== Supplied data ==
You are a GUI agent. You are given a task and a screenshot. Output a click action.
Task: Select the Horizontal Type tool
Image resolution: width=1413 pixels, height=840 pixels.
===
== Supplied data ==
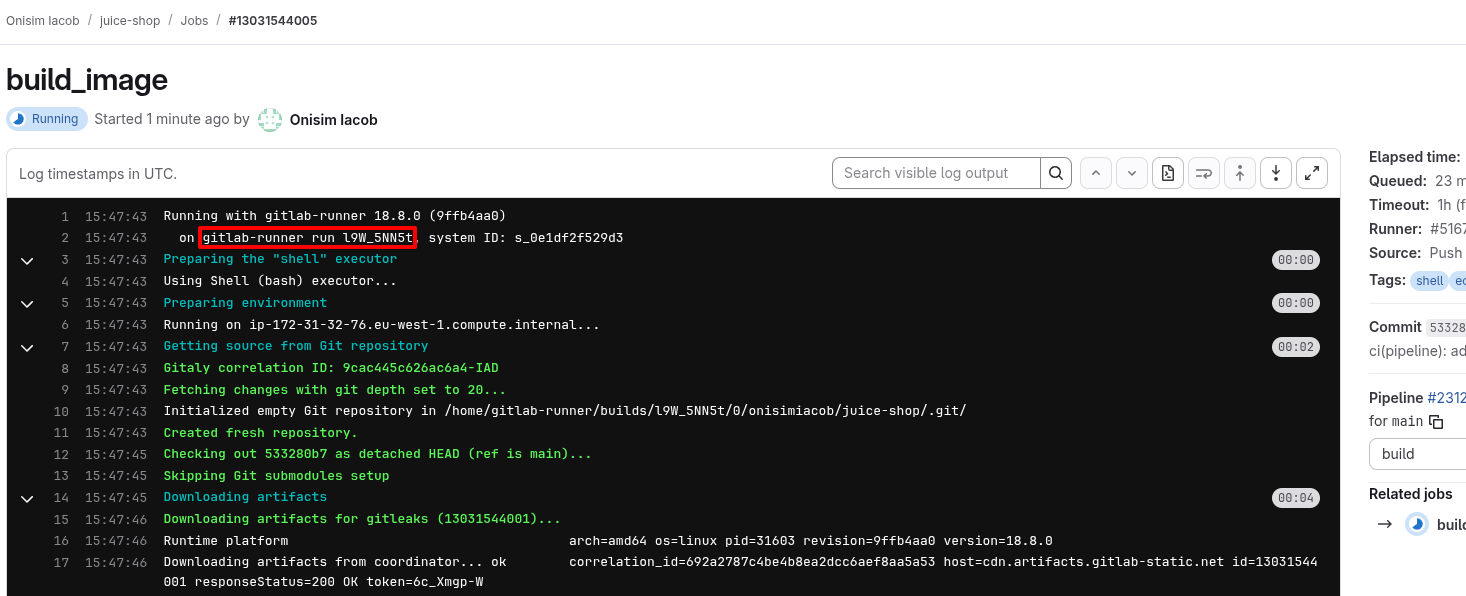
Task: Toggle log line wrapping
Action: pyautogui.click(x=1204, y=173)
===
# [Prompt]
Starting at the line that has "You are a GUI" and ending at the line that has "Image resolution: width=1413", please write out the lines above exactly, leaving out all others.

# [Exercise result]
You are a GUI agent. You are given a task and a screenshot. Output a click action.
Task: Select the Horizontal Type tool
Image resolution: width=1413 pixels, height=840 pixels.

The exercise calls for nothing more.